Sentence Smith: Controllable Edits for Evaluating Text Embeddings
Hongji Li, Andrianos Michail, Reto Gubelmann, Simon Clematide, Juri Opitz
TL;DR
SentenceSmith presents a neuro-symbolic framework that maps sentences to a semantic graph (AMR), applies human-designed, controllable manipulations, and regenerates text with a faithfulness check. This pipeline enables the creation of fine-grained hard negatives to probe text embedding models, revealing weaknesses in handling phenomena like negation and role shifts. By combining transparent symbolic edits with neural fluency and a validation step, the authors produced a dynamic benchmark that complements static datasets like MTEB and highlights model weaknesses across linguistic manipulations. The work demonstrates significant potential for targeted, interpretable evaluation of semantic understanding in embeddings and suggests avenues for multilingual extension and broader reflection on benchmarking practices.
Abstract
Controllable and transparent text generation has been a long-standing goal in NLP. Almost as long-standing is a general idea for addressing this challenge: Parsing text to a symbolic representation, and generating from it. However, earlier approaches were hindered by parsing and generation insufficiencies. Using modern parsers and a safety supervision mechanism, we show how close current methods come to this goal.
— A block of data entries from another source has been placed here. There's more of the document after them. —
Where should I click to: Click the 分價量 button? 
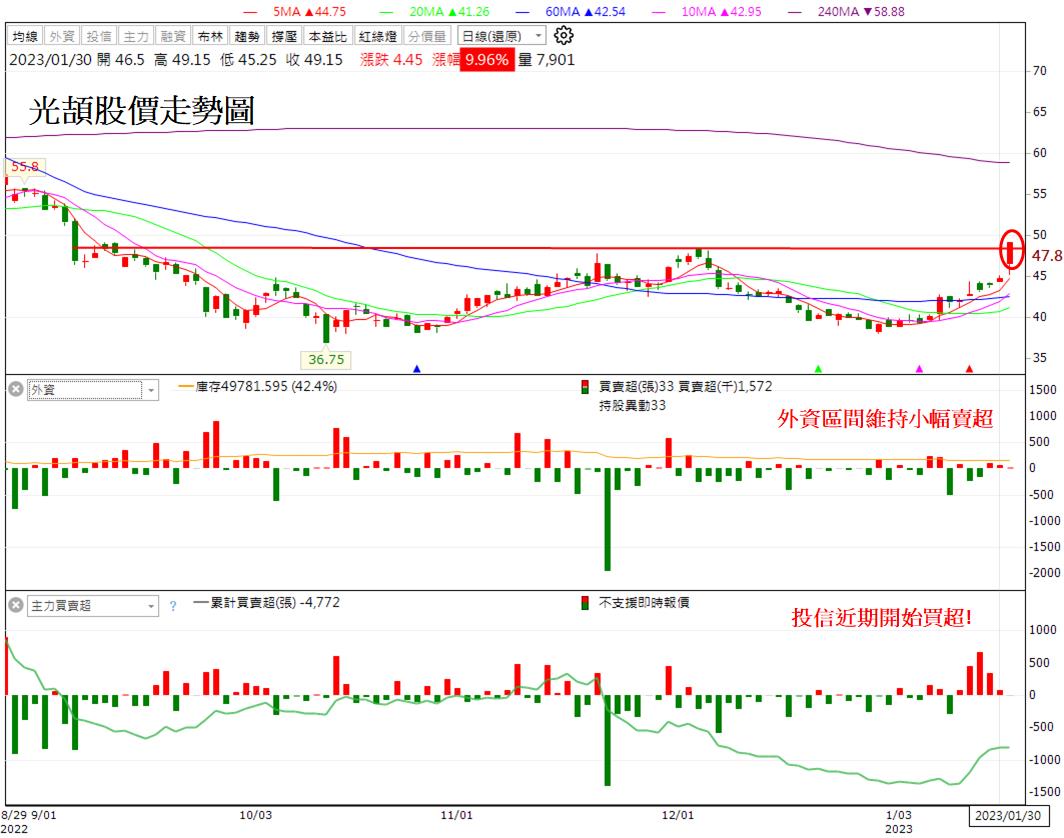pos(428,36)
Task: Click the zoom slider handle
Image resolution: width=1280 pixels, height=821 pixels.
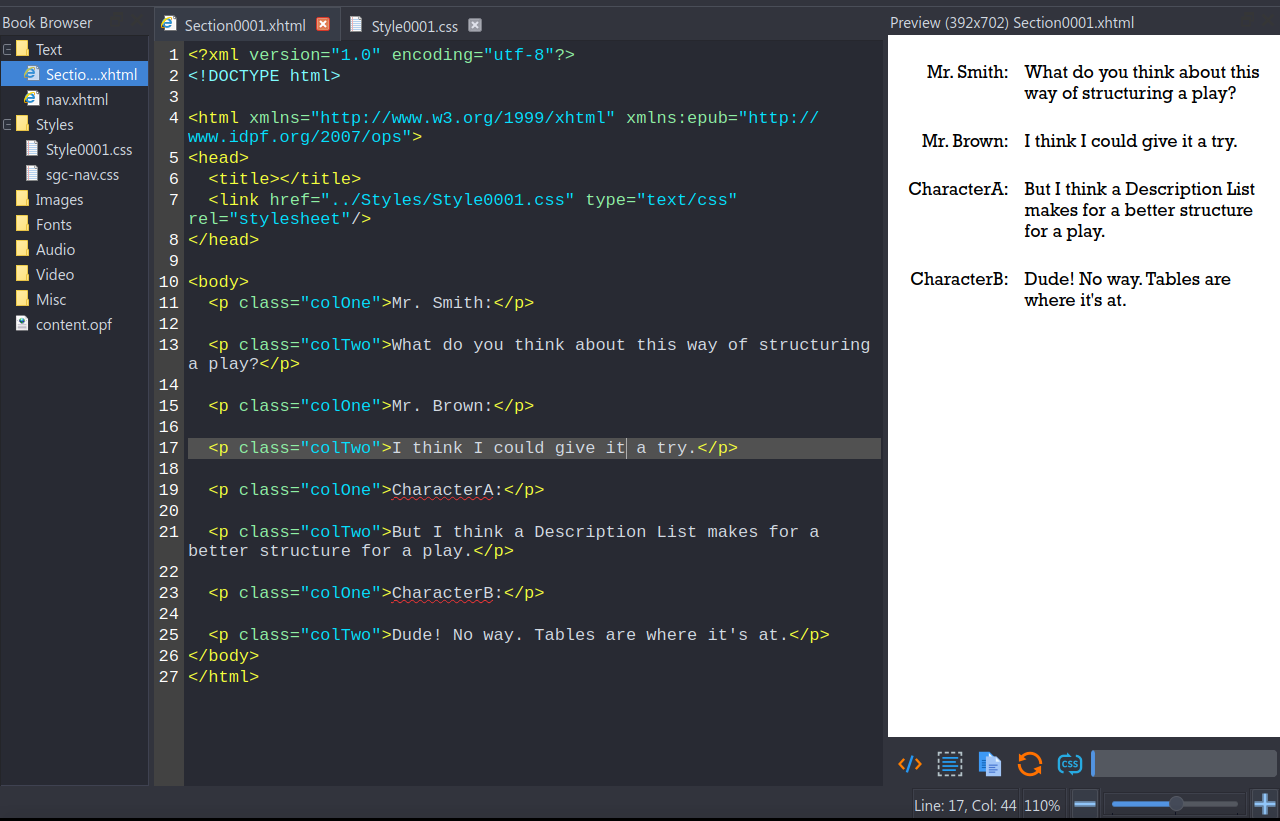Action: coord(1176,804)
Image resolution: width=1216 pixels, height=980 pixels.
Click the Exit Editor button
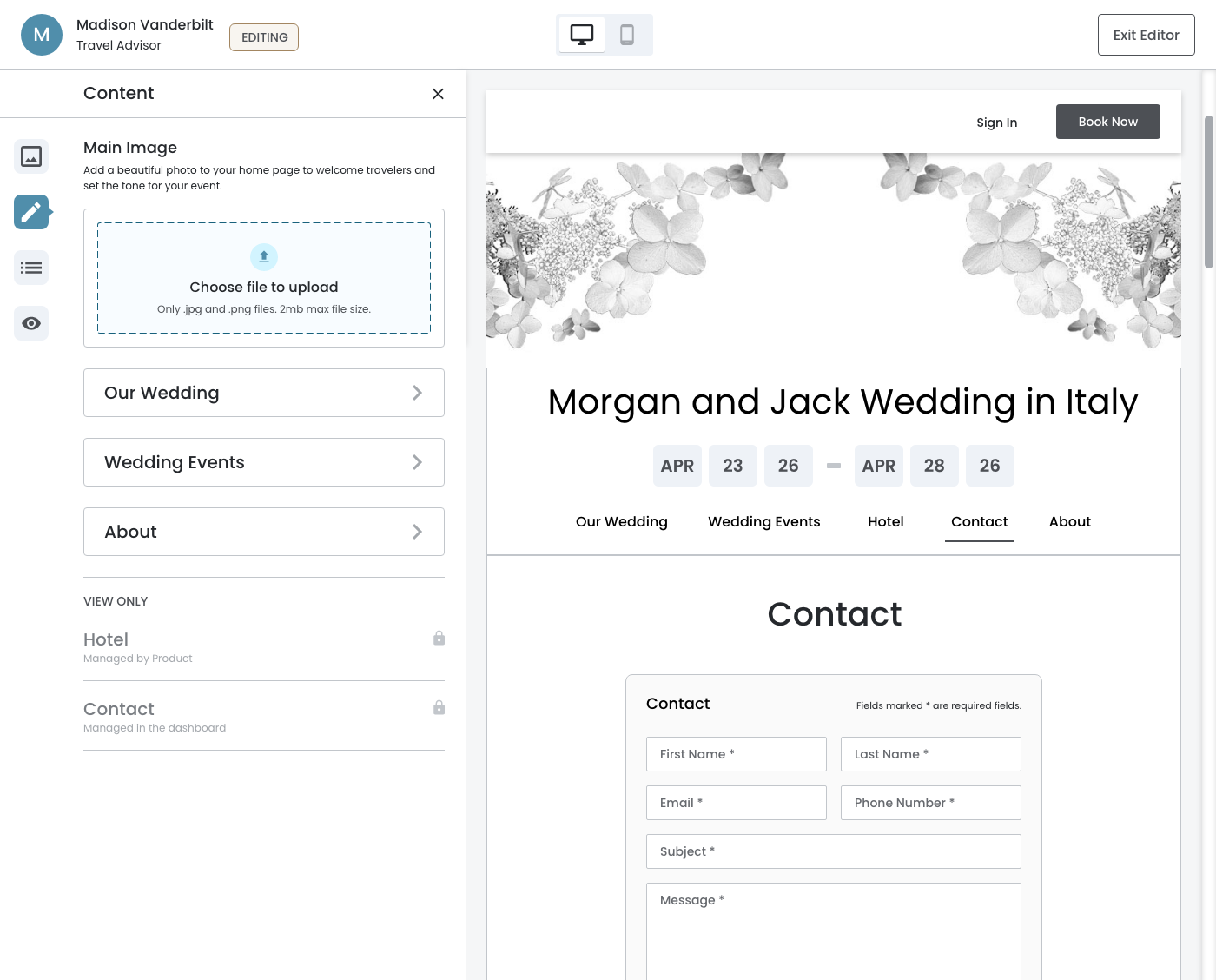pos(1146,35)
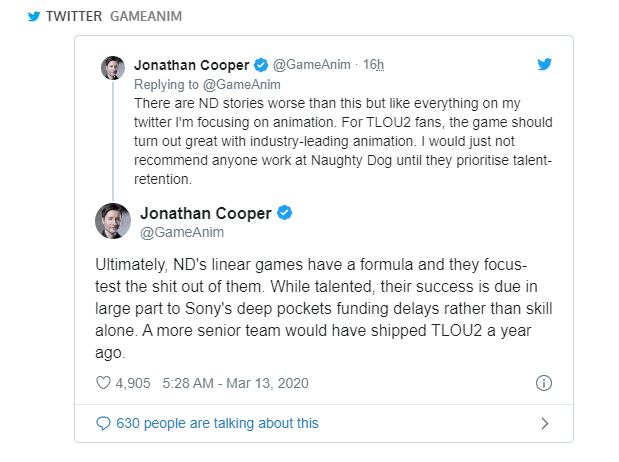Click the 4,905 likes count
Image resolution: width=619 pixels, height=462 pixels.
click(133, 383)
Concretely, we propose the Sentence Smith framework for English, which has three steps: 1. Parsing a sentence into a semantic graph. 2. Applying human-designed semantic manipulation rules. 3. Generating text from the manipulated graph. A final entailment check (4.) verifies the validity of the applied transformation. To demonstrate our framework's utility, we use it to induce hard negative text pairs that challenge text embedding models. Since the controllable generation makes it possible to clearly isolate different types of semantic shifts, we can evaluate text embedding models in a fine-grained way, also addressing an issue in current benchmarking where linguistic phenomena remain opaque. Human validation confirms that our transparent generation process produces texts of good quality. Notably, our way of generation is very resource-efficient, since it relies only on smaller neural networks.